Extend the post on pancake flipping below, picking up right after its final sentence.

■ **Document**:
--------------------

Pancakes

09 Apr 2020

Some problems have such interesting names that it makes them hard to ignore. Pancake flipping is one of those problems; it is intuitive to reason about, yet likely not what you think about as you eat a stack of pancakes. Oddly the first paper published by Bill Gates was also on this topic. The original problem was posed by Jacob E. Goodman under an alias Harry Dweighter (hairy waiter) in a 1975 edition of Math Monthly.¹

The chef in our place is sloppy, and when he prepares a stack of pancakes they come out all different sizes. Therefore, when I deliver them to a customer, on the way to thetable I rearrange them (so that the smallest winds up on top, and so on, down to the largest at the bottom) by grabbing several from the top and flipping them over, repeating this (varying the number I flip) as many times as necessary. If there are n pancakes, what is the maximum number of flips (in terms of n) that I will ever have to use to rearrange them?

--------------------

■ **Material supplied**:
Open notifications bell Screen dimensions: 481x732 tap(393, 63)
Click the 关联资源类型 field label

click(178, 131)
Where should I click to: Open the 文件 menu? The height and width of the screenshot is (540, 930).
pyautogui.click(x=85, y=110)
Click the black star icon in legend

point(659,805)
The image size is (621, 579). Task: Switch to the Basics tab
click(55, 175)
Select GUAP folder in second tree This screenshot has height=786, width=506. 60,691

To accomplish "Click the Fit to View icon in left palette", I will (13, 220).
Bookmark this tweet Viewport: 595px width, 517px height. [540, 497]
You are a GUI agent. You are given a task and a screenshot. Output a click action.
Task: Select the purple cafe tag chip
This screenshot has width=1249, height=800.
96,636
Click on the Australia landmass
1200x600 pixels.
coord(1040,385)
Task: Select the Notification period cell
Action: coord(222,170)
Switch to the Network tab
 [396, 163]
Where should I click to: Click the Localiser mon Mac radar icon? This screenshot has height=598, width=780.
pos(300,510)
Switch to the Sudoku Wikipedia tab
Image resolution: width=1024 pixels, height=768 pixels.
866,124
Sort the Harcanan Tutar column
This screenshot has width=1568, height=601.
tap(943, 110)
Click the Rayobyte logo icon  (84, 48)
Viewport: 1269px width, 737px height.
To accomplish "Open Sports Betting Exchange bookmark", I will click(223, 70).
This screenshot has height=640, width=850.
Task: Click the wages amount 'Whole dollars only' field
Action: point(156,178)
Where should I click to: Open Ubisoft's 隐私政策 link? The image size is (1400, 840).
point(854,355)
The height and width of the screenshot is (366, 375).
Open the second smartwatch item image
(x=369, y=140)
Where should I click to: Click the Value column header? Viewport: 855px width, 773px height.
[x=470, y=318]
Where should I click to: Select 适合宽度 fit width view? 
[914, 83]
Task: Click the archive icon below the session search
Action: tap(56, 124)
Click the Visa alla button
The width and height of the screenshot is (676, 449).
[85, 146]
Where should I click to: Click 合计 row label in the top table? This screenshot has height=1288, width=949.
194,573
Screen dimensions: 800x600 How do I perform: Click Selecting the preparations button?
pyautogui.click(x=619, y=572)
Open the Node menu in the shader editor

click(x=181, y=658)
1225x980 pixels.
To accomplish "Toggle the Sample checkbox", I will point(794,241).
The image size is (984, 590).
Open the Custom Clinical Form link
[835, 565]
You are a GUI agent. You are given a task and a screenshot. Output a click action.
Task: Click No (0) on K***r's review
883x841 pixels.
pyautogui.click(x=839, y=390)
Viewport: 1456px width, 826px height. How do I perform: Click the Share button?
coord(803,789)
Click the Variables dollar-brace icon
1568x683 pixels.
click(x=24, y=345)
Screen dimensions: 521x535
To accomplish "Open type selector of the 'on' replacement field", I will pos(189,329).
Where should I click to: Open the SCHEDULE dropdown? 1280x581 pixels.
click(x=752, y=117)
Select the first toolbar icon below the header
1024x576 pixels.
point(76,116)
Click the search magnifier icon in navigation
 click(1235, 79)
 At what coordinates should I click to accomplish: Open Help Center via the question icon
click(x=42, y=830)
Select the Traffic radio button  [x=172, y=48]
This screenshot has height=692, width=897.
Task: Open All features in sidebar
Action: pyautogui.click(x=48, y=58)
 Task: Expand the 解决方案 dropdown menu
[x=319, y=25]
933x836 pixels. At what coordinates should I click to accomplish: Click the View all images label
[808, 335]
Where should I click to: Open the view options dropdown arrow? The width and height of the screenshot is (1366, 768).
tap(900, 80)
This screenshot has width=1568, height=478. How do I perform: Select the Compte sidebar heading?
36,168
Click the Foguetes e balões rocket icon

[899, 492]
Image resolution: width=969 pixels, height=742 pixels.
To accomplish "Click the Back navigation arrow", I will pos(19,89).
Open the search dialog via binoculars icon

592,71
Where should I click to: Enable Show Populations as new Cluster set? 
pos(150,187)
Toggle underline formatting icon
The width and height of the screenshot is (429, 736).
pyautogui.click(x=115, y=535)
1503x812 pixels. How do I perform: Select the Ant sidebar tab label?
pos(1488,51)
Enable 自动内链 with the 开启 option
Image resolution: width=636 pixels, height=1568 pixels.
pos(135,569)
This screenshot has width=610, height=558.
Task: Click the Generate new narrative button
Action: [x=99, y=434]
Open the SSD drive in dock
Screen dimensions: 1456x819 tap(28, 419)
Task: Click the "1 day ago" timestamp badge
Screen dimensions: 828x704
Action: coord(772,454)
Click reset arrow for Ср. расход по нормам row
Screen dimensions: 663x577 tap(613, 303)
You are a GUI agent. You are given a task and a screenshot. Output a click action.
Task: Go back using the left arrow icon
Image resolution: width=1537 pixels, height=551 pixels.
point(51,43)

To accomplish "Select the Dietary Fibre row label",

--------------------

■ **Output**:
Introduction

So we may consider the problem of "pancake flipping" to be equivalent to finding the maximum number of prefix reversals (flips) required to sort any given permutation (pancake stack) containing distinct elements of size n.

That sounds pretty interesting as a problem and if you had a suspicion that this problem keeps ticking categories in the "HARD" class of problems - you'd be on the right track. Earliest works conducted by Gates gave a bound for the maximum number of flips we'd ever have to perform for to sort a stack of pancakes (n) - which we will consider as the function

$f(n) = max\ flips\ for\ any\ stack\ of\ size=n$

These bounds were given by Gates and his TA Papadimitriou²:

$\frac{17n}{16} \leq f(n) \leq (5n + 5)$

These have since been improved but aren't the focus of this note. Instead, I want to talk about some cool ways we can speed up the computation using dynamic programming.

So just how slow is it to compute f(n)? Well... lets examine the Online Encyclipedia of Integer Sequences, the sequence for f(n) is OEIS: A058986. We've only computed up to n=19. That seemed pretty crazy to me, but then I read the papers that calculated n=14,15,16 and I understood. Despite them being published in the mid 2000s, it took the authors over a month running their code in parallel for n=16.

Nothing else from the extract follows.